--- GIVEN DATA ---
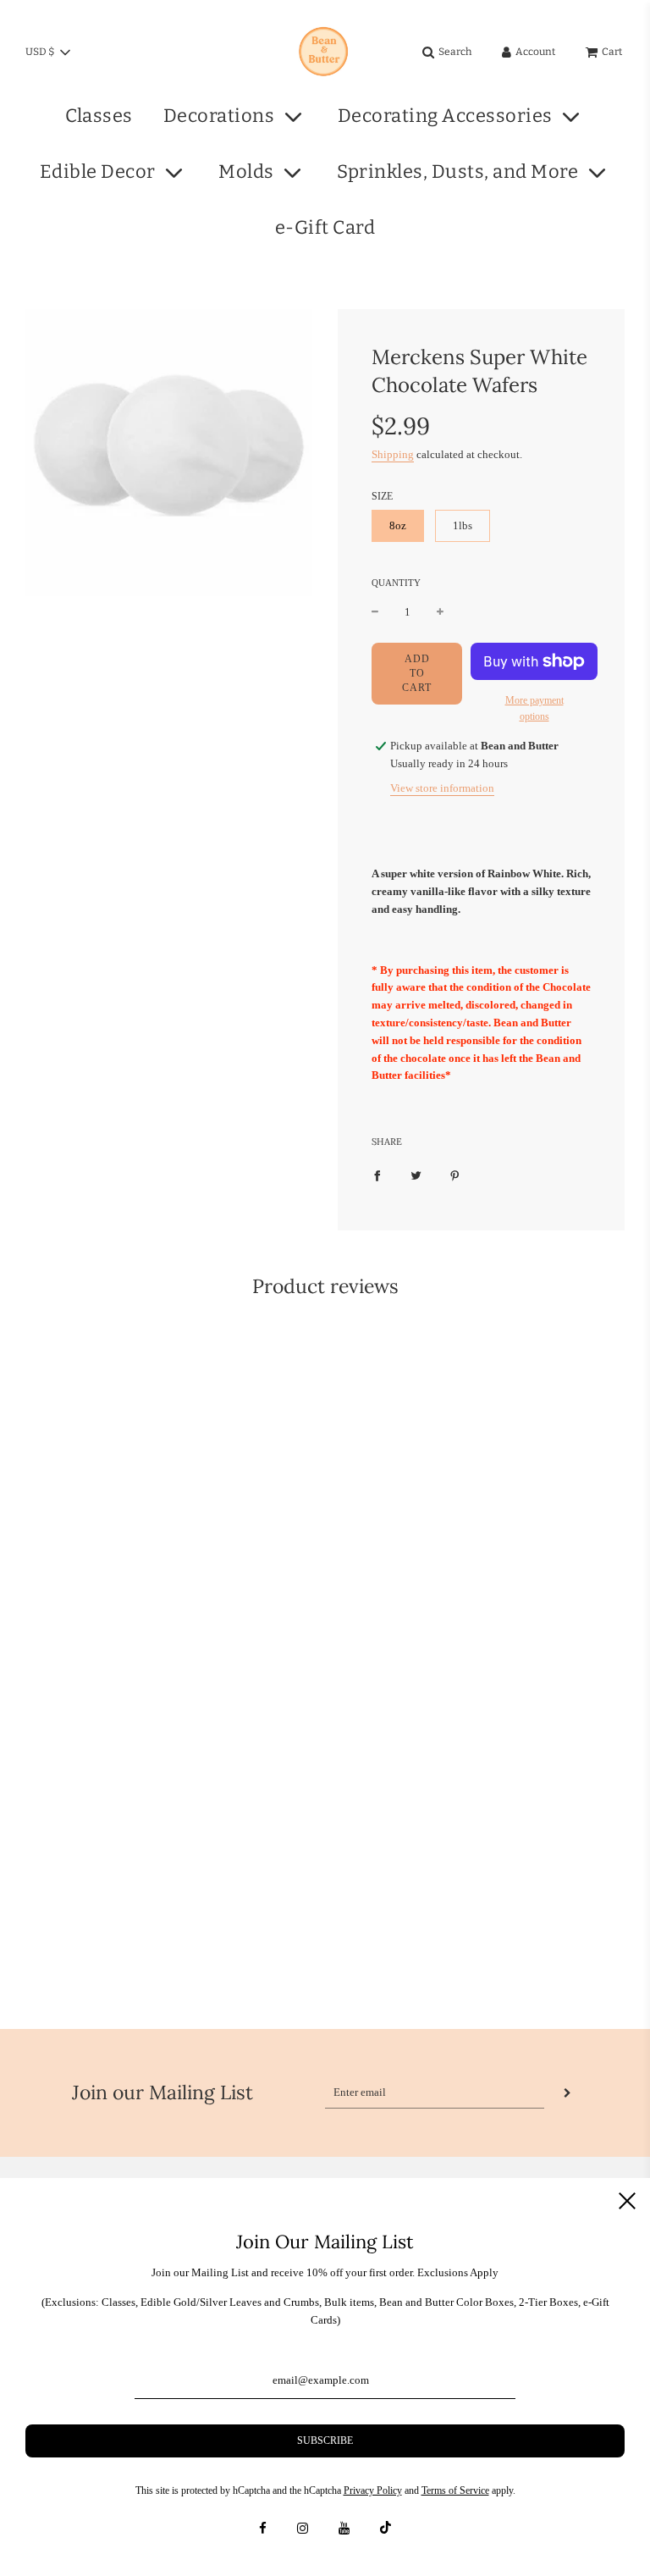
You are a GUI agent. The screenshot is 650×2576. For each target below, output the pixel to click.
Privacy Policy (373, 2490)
==
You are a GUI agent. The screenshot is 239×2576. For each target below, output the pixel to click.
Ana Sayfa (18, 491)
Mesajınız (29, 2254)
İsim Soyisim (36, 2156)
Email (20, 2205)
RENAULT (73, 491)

--- PROBLEM REQUIREMENTS ---
Every line of the listing that includes the word "screenshot" belongs in the answer.

--- REPLY ---
You are a GUI agent. The screenshot is 650×2576. For each target below, output the pixel to click.
You are a GUI agent. The screenshot is 239×2576. For each target below, output the pixel to click.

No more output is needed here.